(MATERIAL PROVIDED)

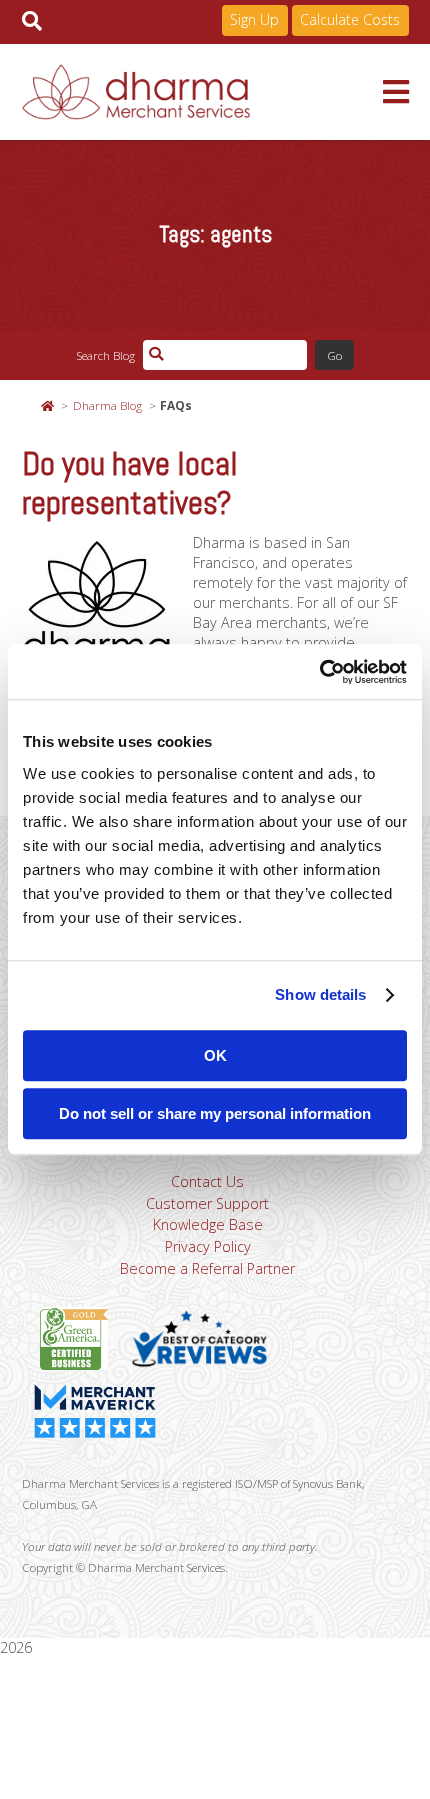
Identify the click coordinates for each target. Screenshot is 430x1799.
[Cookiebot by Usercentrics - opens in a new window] (319, 672)
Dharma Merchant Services (202, 92)
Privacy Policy (208, 1246)
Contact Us (207, 1181)
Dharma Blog (107, 405)
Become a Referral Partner (207, 1268)
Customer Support (207, 1203)
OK (215, 1055)
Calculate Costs (350, 19)
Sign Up (254, 19)
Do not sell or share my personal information (215, 1113)
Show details (320, 994)
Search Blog (105, 355)
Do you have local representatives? (130, 483)
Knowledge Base (208, 1224)
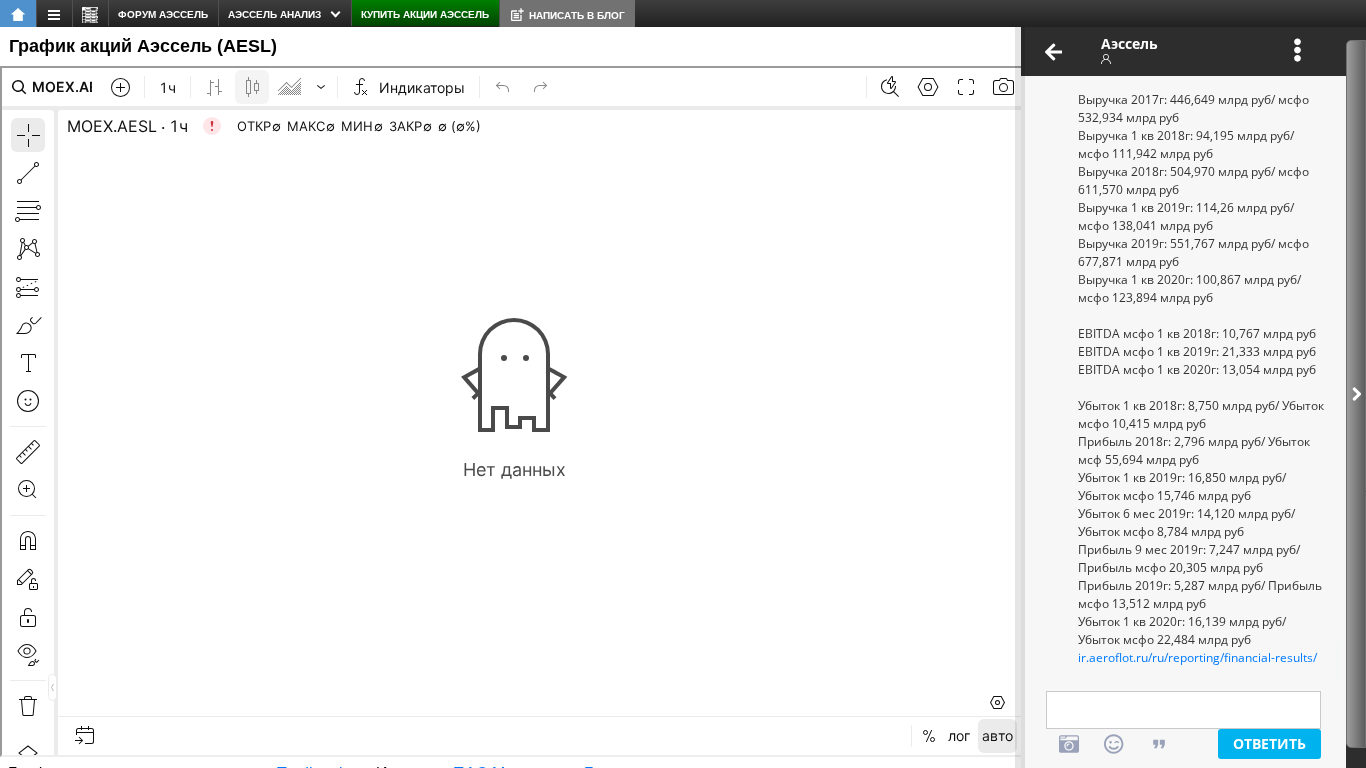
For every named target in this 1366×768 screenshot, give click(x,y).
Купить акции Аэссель (425, 14)
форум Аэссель (163, 14)
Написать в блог (577, 15)
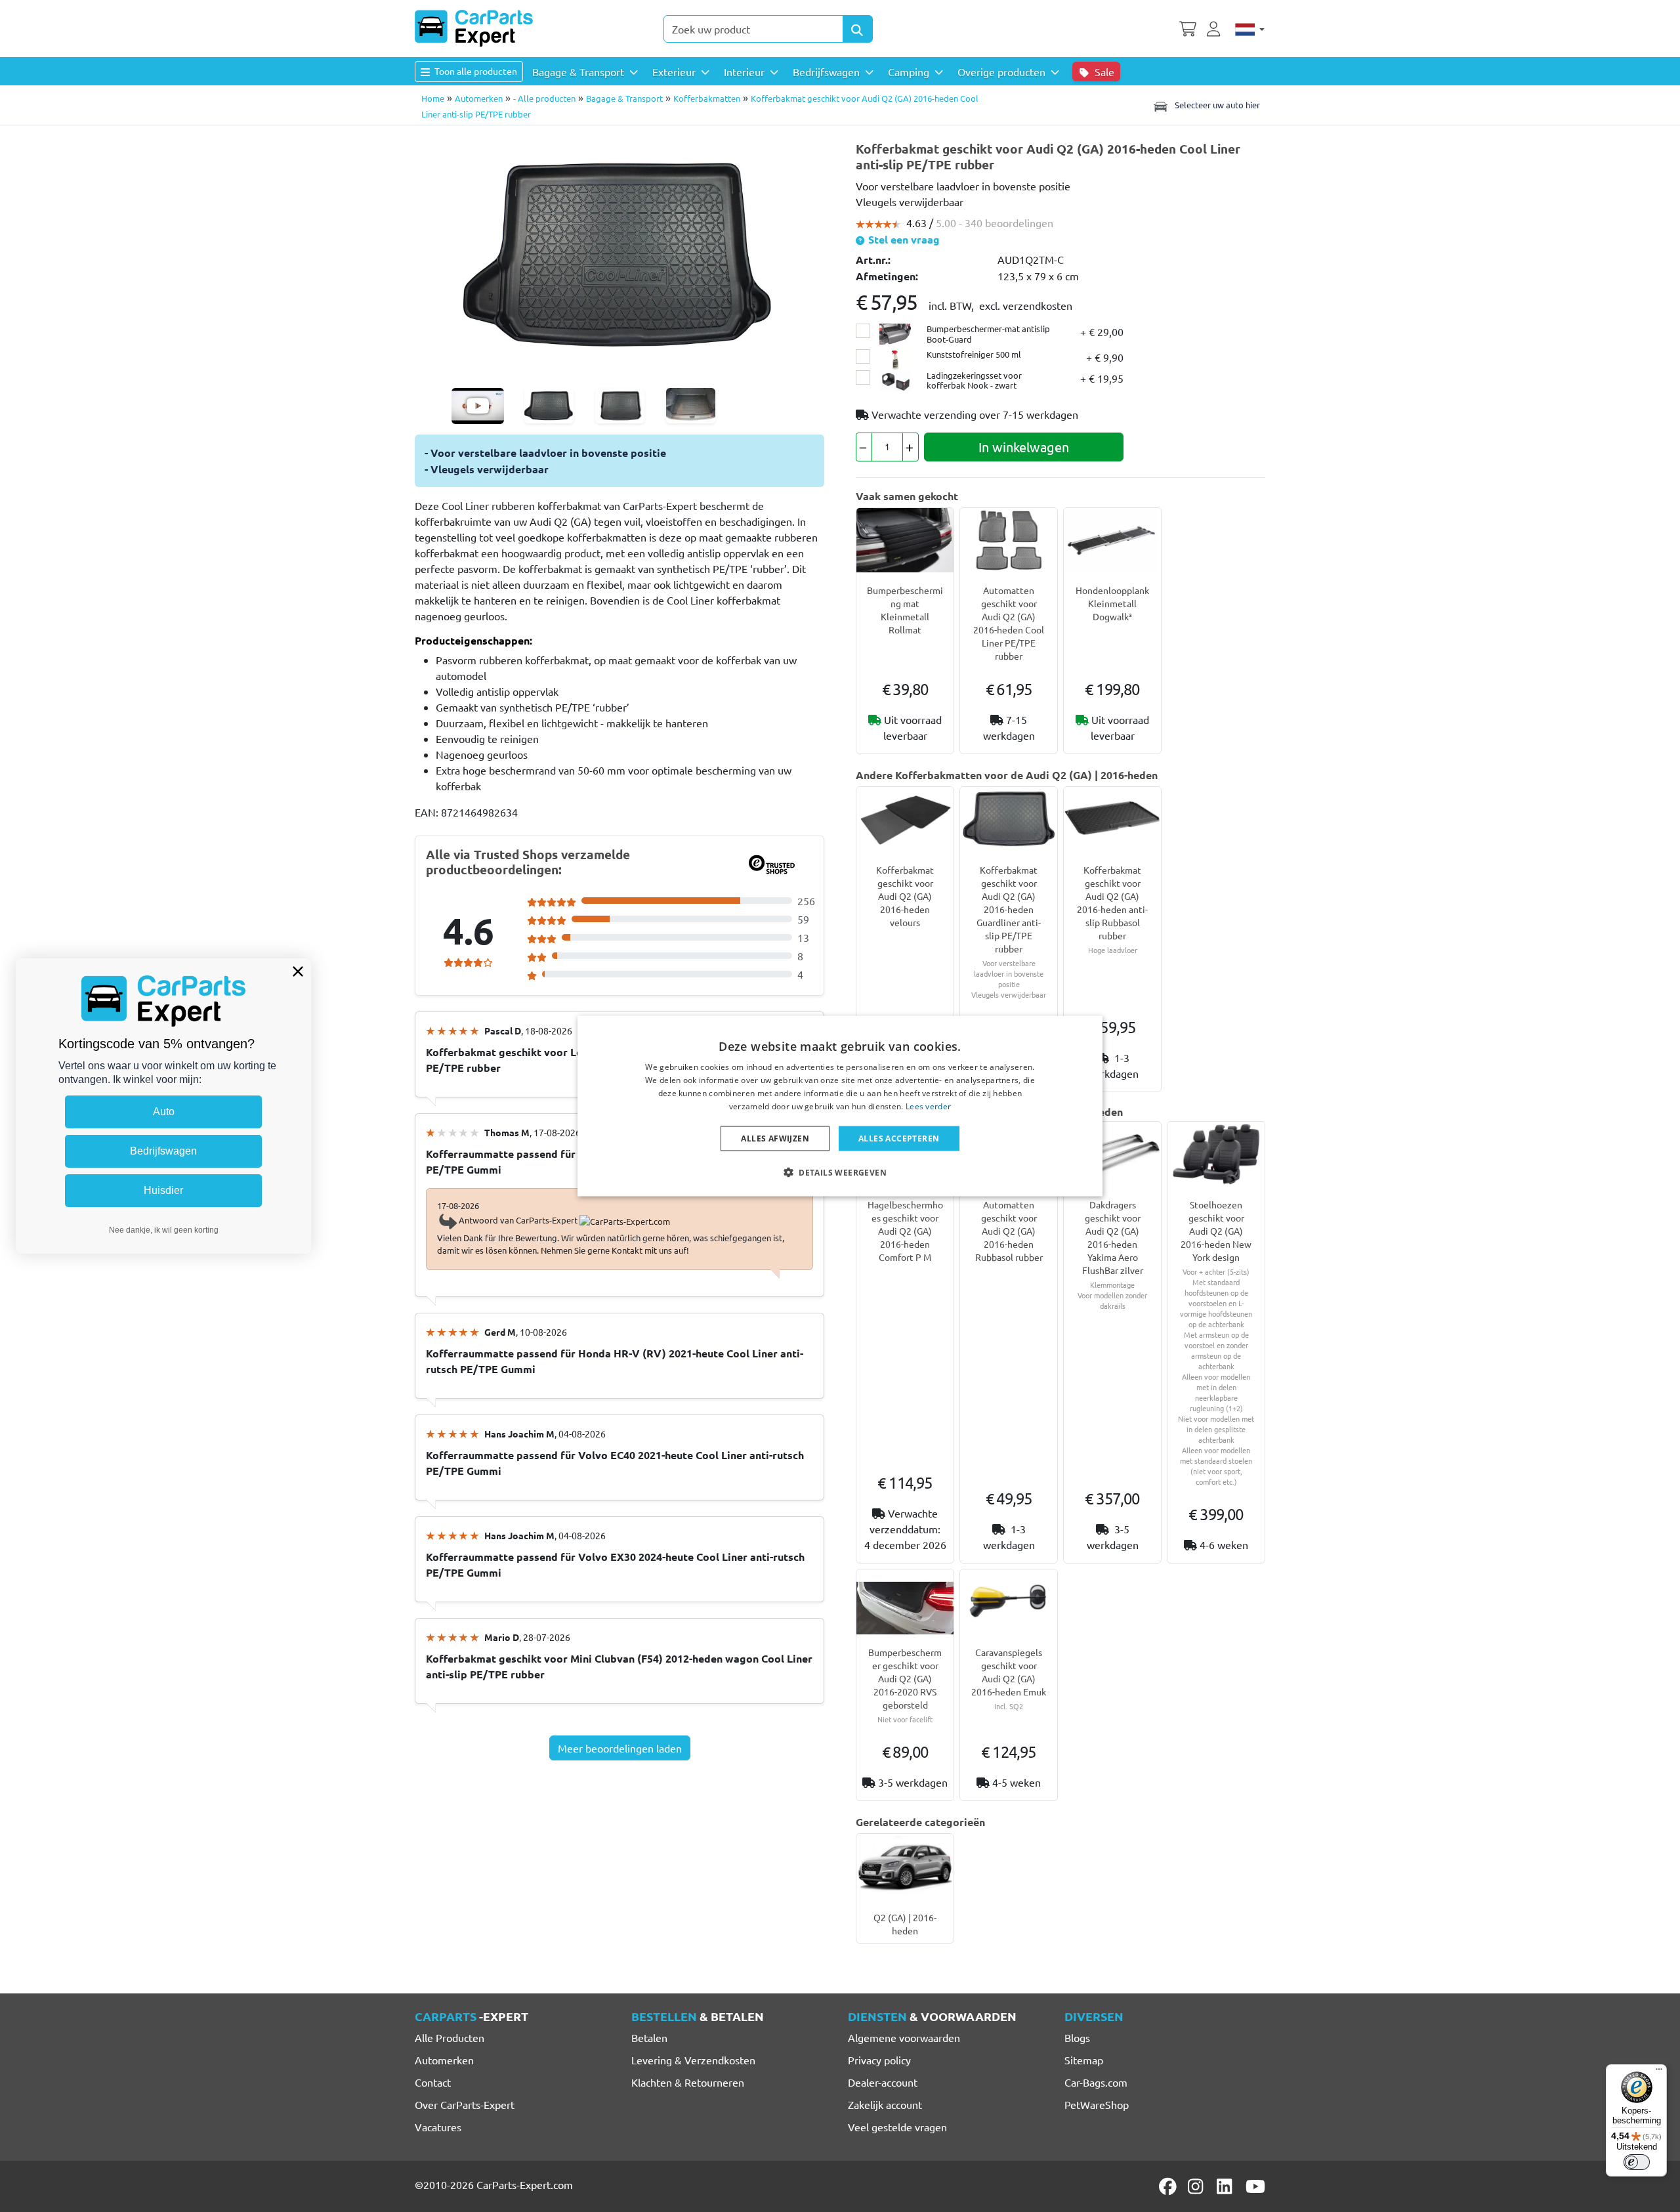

(End MATERIAL PROVIDED)

* _REQUIREMENT_: Read through the entries above, and wherever a line holds the string "Аэссель", copy it.

* _YOUR SOLUTION_:
Купить акции Аэссель (425, 14)
форум Аэссель (163, 14)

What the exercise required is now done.